To get there our guide took us in our bus up an extremely narrow and winding road, filled with foot, bicycle and car traffic, for about 5 km (yes everything here is measured in metric, so get used to it!) till we arrived at a chair lift and were hoisted up over the shores of Lake Dian to the summit. The view, of the lake and Kunming in the background, was spectacular.

But then it was time to go down, and the walkways were terribly steep, and so narrow in several places that only one person could pass at a time, and suddenly all those hoards of people we had passed in our bus, Chinese people who had been walking up the hill, who were young and spry, were crowded together there and the traffic was two-way!

I would have enjoyed this amazing place much more if it had not been so crowded, and if I had not been so concerned about where to place my next footstep, and afraid of falling behind my group.
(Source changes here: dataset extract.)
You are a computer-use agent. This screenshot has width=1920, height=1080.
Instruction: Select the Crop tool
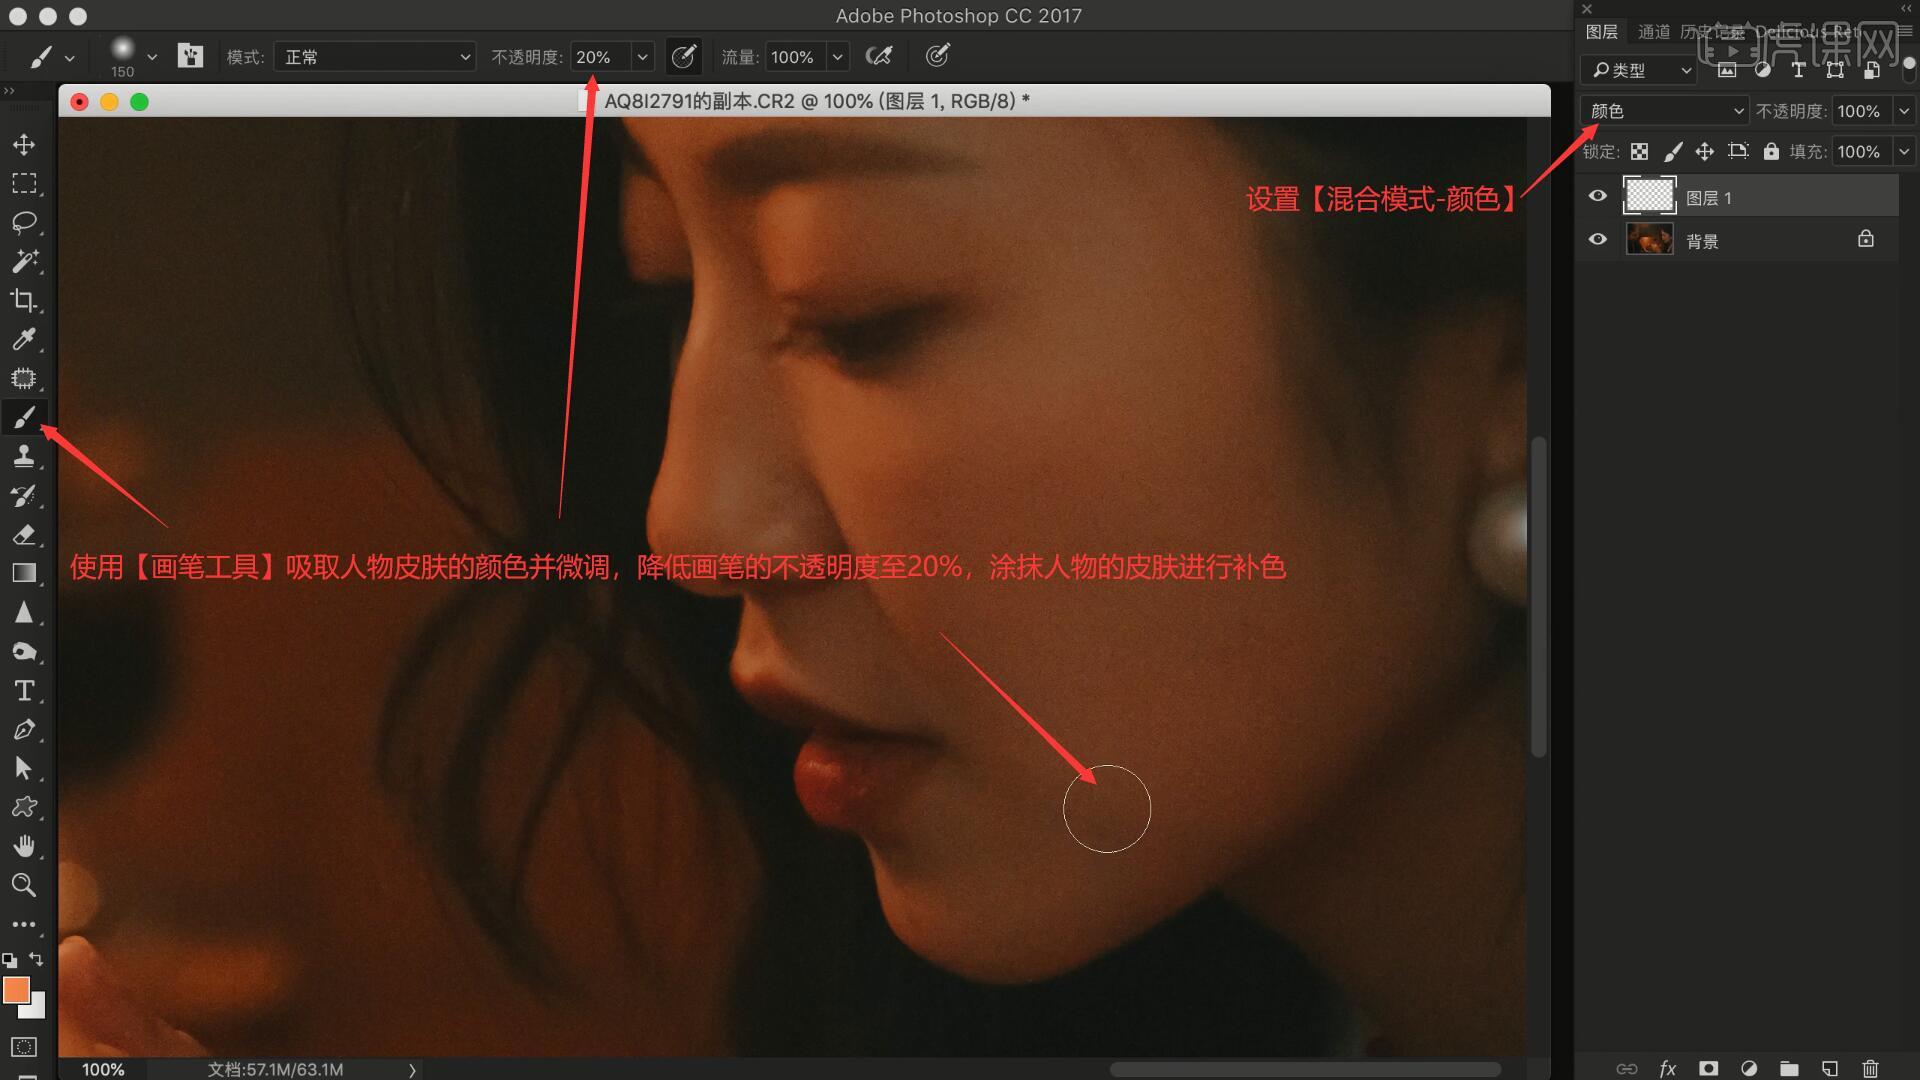[x=24, y=300]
Some fit older Chinese women gave me "thumbs up" and gestured to suggest I was doing great holding my own, which was quite heartening. It was an amazing and beautiful place. At a certain point Bob and I gladly took the "electric car" (those elongated golf carts one sees in airports) down the last part of the mountainside which was lined with vendors, stopping only to buy one little stone frog. The return bus trip also was harrowing, seeing the bikers and pedestrians in front of our bus scatter just in time. A day to remember!